I was so powered to overpowered that I didn't try many duck jibes until it started dropping toward 6pm. I hit a few, but none were very good. I'm at a new plateau: can do them, but not well. I've hit good ones, but it's a matter of putting it together. With lots of speed, things just happen so fast in a duck jibe that it's easy to make mistakes. It's also easy to keep your speed, though. The longer boom length makes it a little harder than doing them with my 5.4, too. It's not that much different, though. I just need to keep the board carving and reach farther back.
I did well on a few step jibes, too. I usually do a sail-first, feet second jibe, but I tried a few of the other ones with some improved footwork I've been thinking about and it helped a lot. The big thing was just that I was totally powered up and it's so much easier to crank out a nice, tight, fully-planing jibe when you have speed to burn.
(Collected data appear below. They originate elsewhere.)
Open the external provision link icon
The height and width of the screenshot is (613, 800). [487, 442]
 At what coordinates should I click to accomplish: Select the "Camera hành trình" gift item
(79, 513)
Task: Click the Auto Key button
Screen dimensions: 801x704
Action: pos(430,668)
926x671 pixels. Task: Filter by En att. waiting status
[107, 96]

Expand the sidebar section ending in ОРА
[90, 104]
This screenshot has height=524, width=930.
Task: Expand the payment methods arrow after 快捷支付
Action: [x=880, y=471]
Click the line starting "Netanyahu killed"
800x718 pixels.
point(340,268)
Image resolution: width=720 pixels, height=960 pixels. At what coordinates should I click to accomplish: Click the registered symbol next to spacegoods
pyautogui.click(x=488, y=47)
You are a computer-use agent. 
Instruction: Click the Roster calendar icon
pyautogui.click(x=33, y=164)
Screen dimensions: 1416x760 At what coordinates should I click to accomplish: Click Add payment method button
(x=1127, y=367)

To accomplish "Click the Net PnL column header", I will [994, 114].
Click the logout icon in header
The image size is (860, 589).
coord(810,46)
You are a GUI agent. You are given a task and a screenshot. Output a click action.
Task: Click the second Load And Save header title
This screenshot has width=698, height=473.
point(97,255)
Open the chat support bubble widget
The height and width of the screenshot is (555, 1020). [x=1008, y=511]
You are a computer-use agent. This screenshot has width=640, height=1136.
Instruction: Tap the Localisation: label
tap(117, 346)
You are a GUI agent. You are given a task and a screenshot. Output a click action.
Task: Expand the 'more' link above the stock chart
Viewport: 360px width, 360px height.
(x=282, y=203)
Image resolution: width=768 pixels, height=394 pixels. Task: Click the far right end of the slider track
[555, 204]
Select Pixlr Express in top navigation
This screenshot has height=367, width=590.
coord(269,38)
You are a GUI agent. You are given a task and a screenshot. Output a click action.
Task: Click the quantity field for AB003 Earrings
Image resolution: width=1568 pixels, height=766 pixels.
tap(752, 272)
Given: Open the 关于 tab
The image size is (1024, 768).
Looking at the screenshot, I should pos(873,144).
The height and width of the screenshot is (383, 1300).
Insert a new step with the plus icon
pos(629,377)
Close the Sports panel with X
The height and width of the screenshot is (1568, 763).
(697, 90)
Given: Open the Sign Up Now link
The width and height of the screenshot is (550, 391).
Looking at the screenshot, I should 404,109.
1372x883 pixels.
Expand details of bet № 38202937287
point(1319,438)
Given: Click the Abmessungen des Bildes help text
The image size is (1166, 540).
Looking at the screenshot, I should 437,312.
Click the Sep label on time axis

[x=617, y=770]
Yesterday on a ducker I wrecked hard and compressed my knees -- my right knee hit me in the jaw. If I had my tongue between my teeth it would have been bitten badly and I was surprised I didn't chip a tooth. I thought "great, now I need to start using a mouthpiece!".
Yesterday I also decided that after 8/26, which is my "been sailing in Corpus Christi for exactly one year" anniversary, I'm going to stop keeping this detailed log and instead just note what I used and where I sailed and maybe a few brief notes. It's just too much work to continue doing it.